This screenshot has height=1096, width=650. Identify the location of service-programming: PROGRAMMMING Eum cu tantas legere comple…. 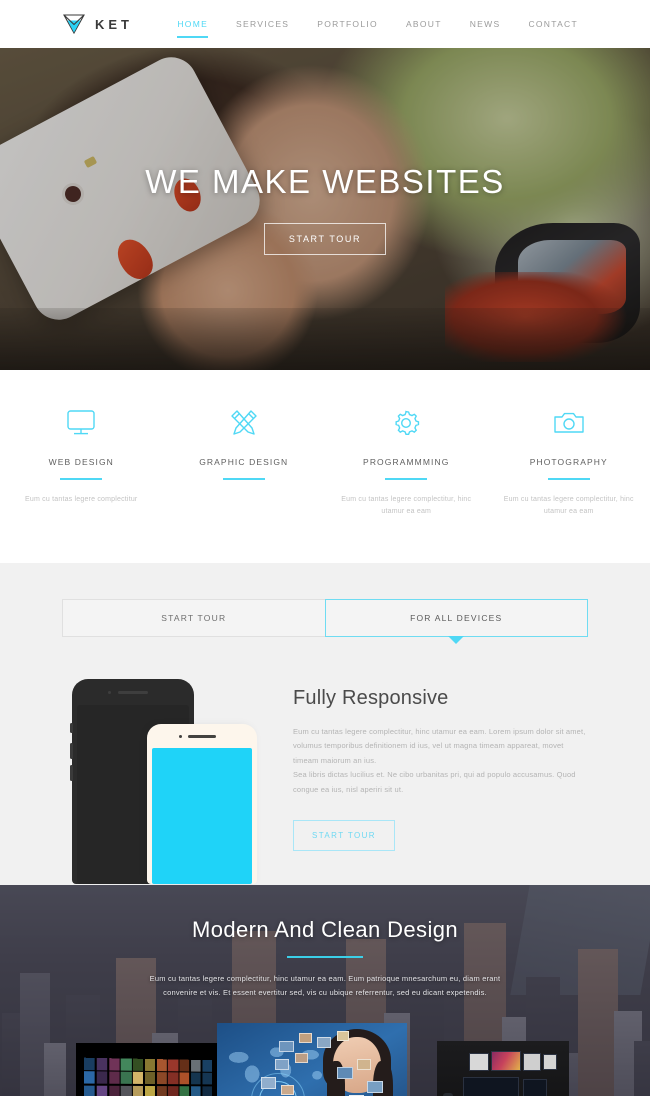
(406, 462).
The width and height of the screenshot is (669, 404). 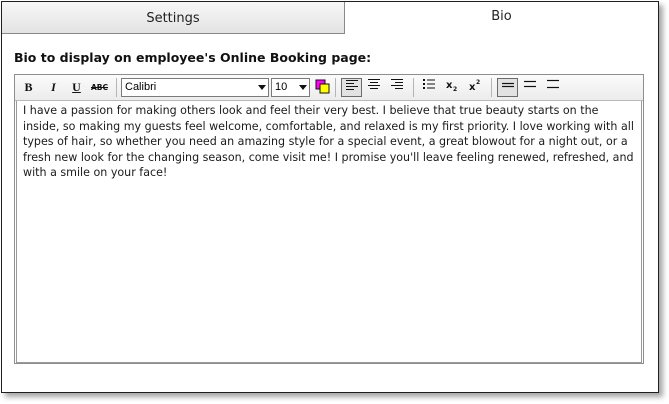 I want to click on line-spacing-single-button, so click(x=508, y=88).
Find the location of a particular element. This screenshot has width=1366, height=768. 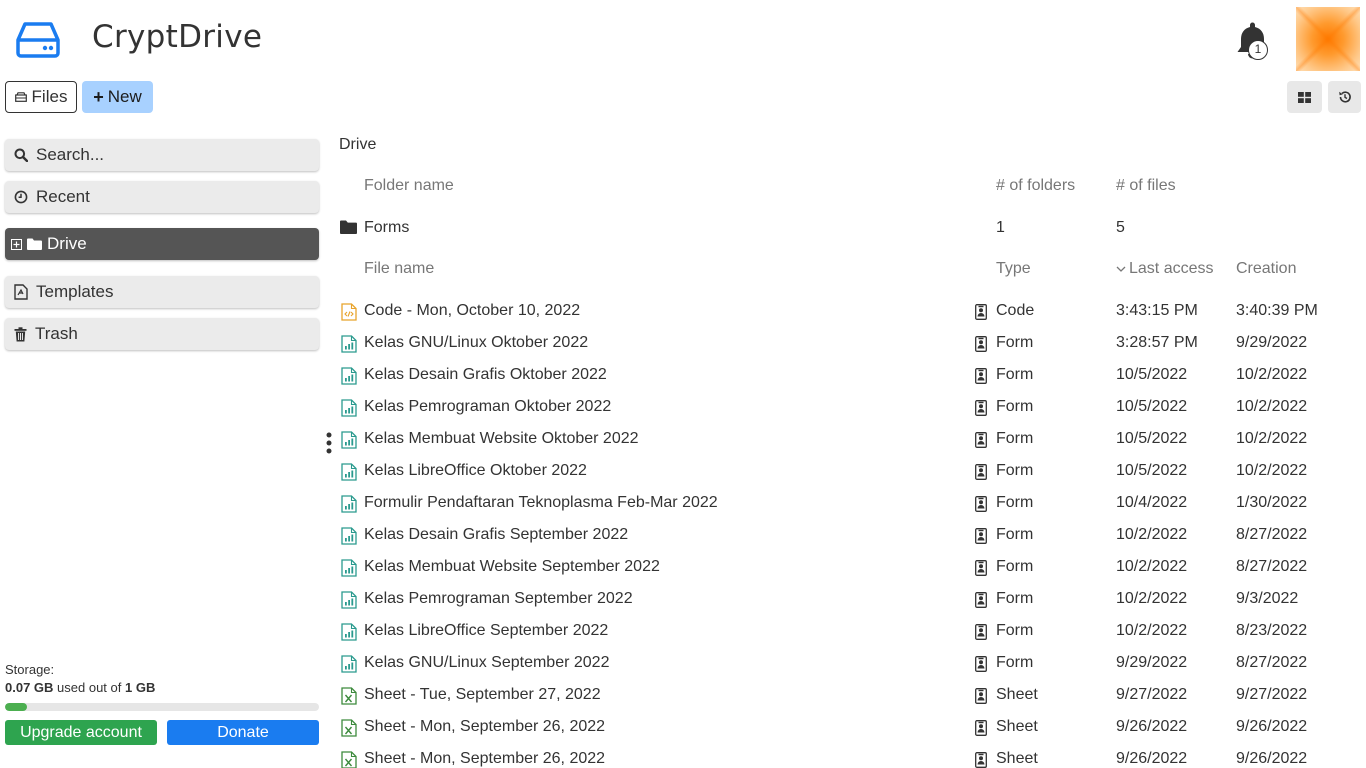

file-last-access: 10/4/2022 is located at coordinates (1152, 502).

+ + + +

_WHAT TO DO_
Quote the records word for word, starting at the line containing "Find the location" and continuing through the end of the records, with the pictures left out.

_WRITTEN ANSWER_
Find the location of a particular element. This screenshot has width=1366, height=768. 

file-last-access: 10/4/2022 is located at coordinates (1152, 502).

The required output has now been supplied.